Stored records
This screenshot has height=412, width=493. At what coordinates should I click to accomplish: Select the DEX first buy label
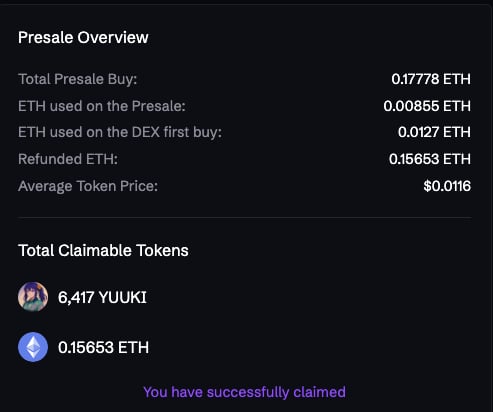tap(120, 132)
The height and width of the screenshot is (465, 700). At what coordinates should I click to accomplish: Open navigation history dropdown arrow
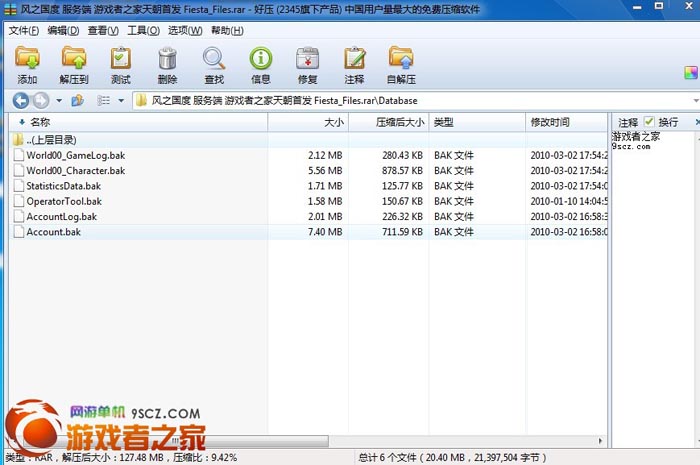pos(59,101)
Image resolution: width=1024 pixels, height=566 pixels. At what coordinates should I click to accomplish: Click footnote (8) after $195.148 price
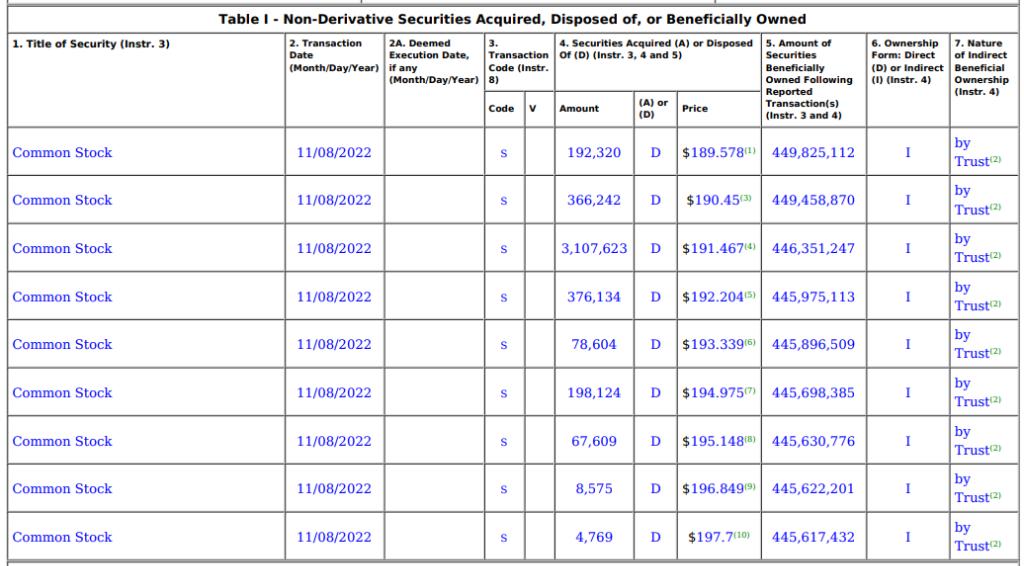[750, 439]
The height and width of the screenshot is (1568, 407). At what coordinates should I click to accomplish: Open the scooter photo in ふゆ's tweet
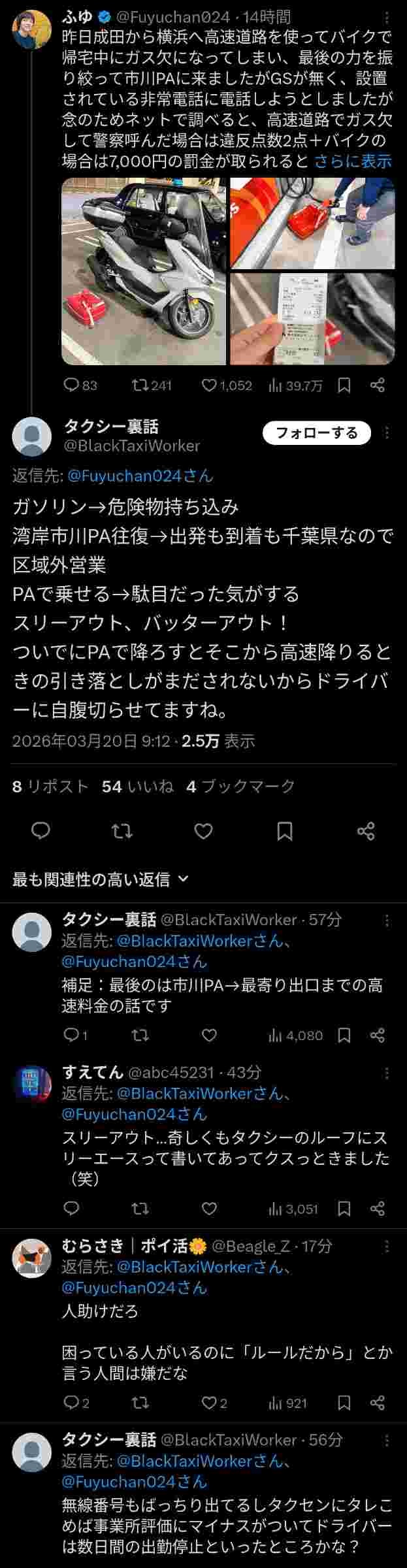tap(144, 271)
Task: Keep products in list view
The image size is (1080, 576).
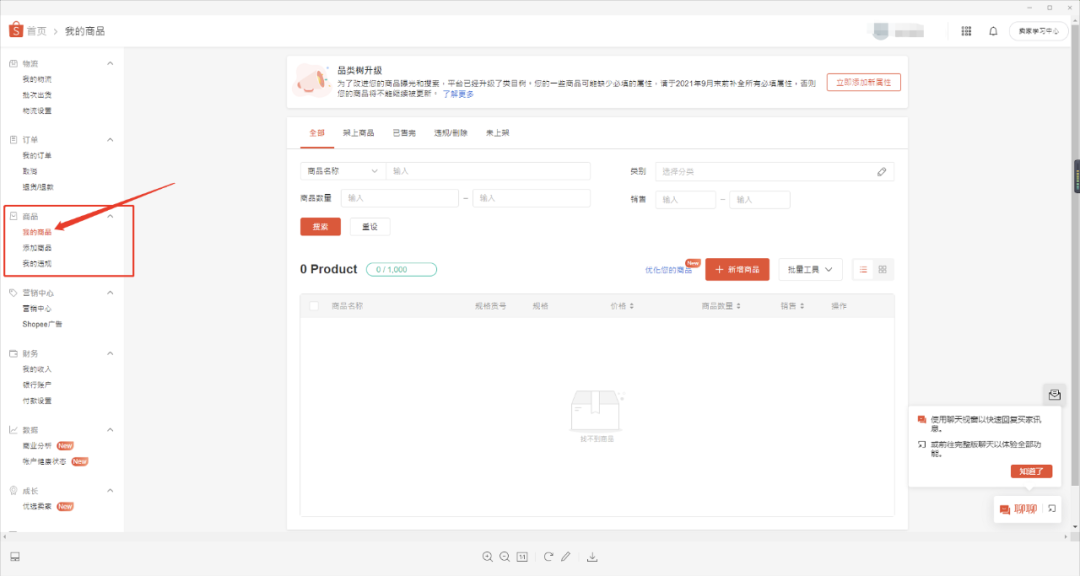Action: [862, 269]
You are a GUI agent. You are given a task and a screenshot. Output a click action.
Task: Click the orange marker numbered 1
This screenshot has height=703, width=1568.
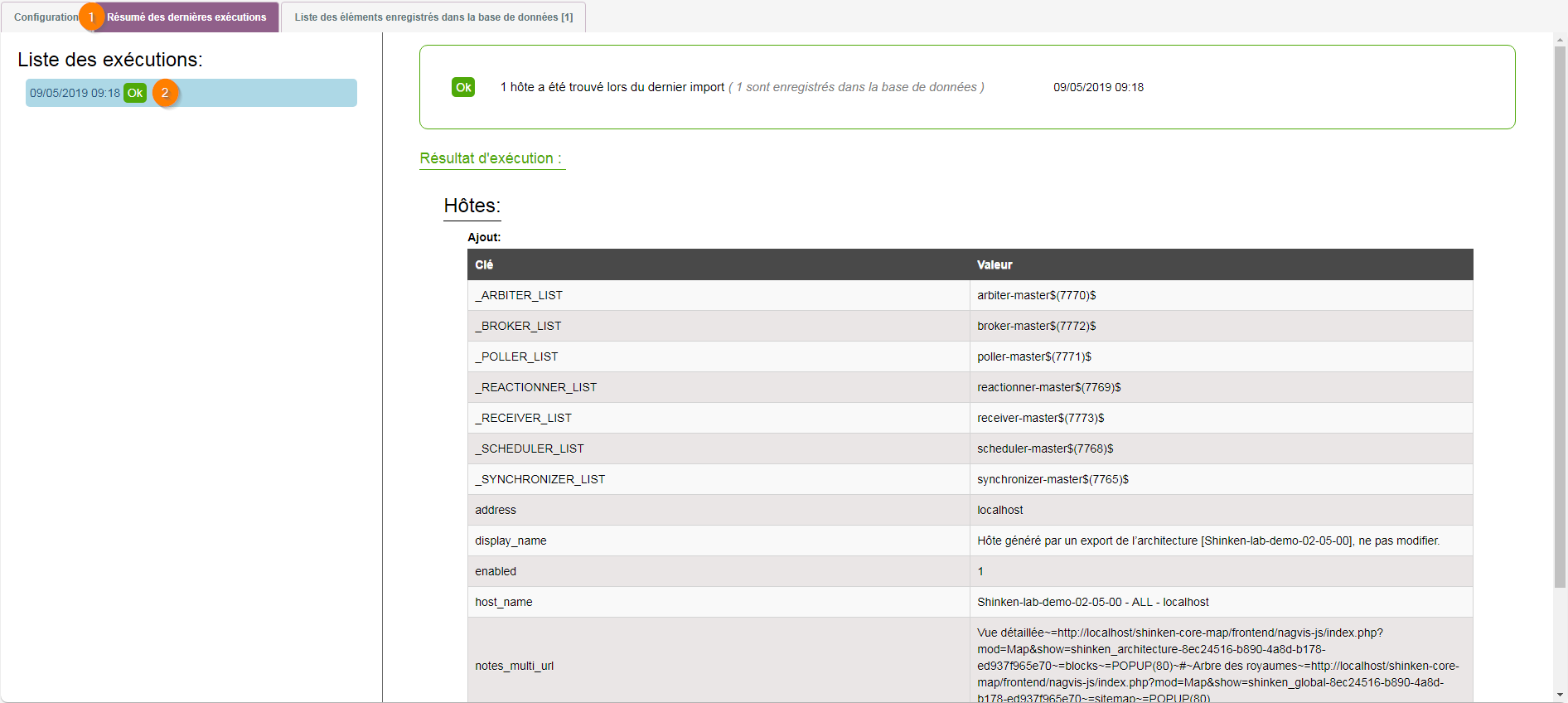click(x=91, y=17)
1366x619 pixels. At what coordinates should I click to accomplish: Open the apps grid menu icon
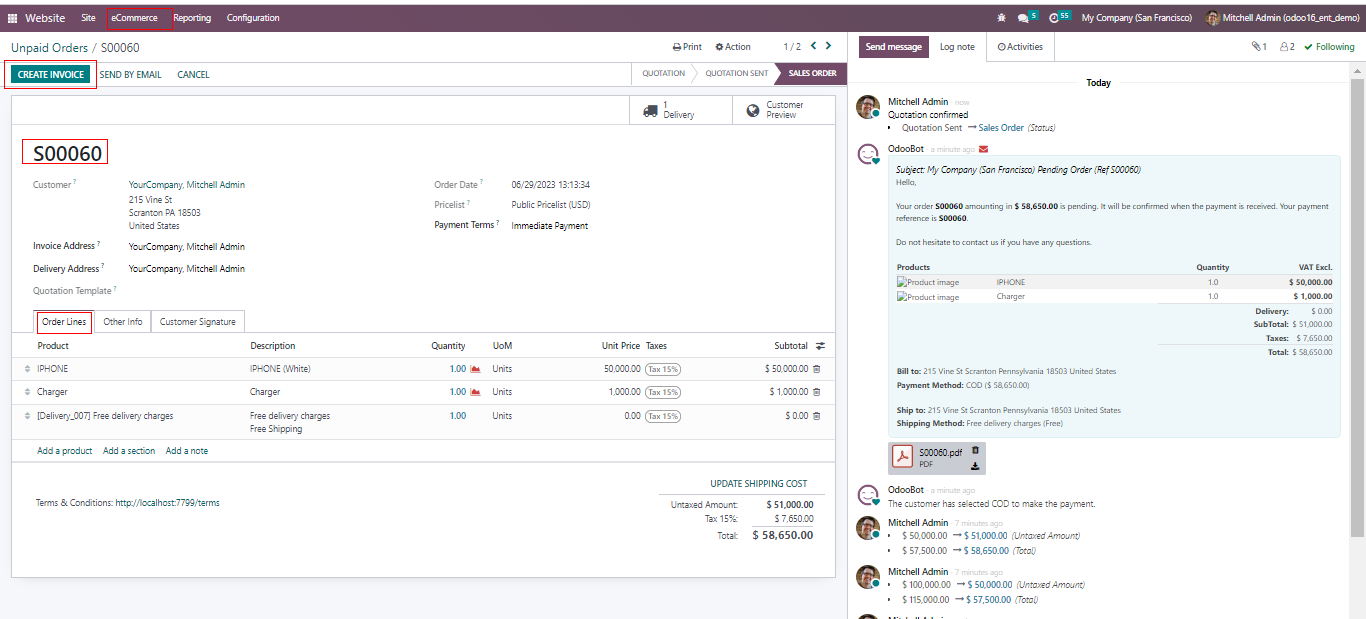(x=13, y=18)

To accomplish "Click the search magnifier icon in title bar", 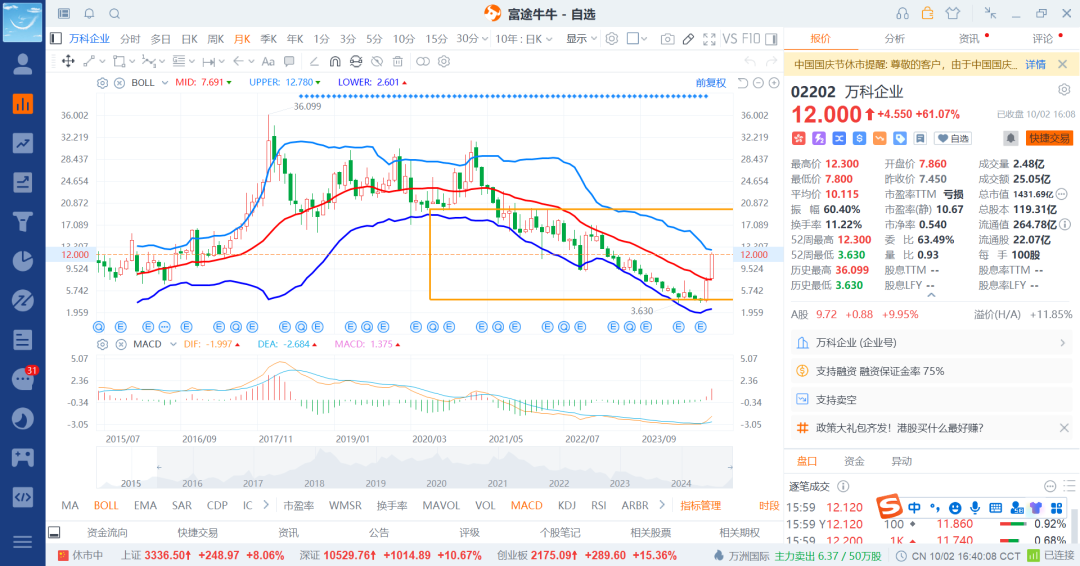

* **Exercise**
Once the pictures are set aside, give every line above again without alteration.

* **Answer to the problem**
This screenshot has height=412, width=493. At what coordinates should I click to accomplish: Select the DEX first buy label
tap(120, 132)
The height and width of the screenshot is (465, 700). At what coordinates should I click to accomplish: Open navigation history dropdown arrow
pos(59,101)
Image resolution: width=1024 pixels, height=566 pixels. At what coordinates should I click to accomplish: Click footnote (8) after $195.148 price
[750, 439]
The height and width of the screenshot is (1568, 407). At what coordinates should I click to accomplish: Open the scooter photo in ふゆ's tweet
tap(144, 271)
Task: Keep products in list view
The image size is (1080, 576).
Action: [862, 269]
You are a GUI agent. You are given a task and a screenshot. Output a click action.
Task: Click the orange marker numbered 1
This screenshot has height=703, width=1568.
click(x=91, y=17)
1366x619 pixels. At what coordinates should I click to accomplish: Open the apps grid menu icon
(x=13, y=18)

To accomplish "Click the search magnifier icon in title bar", 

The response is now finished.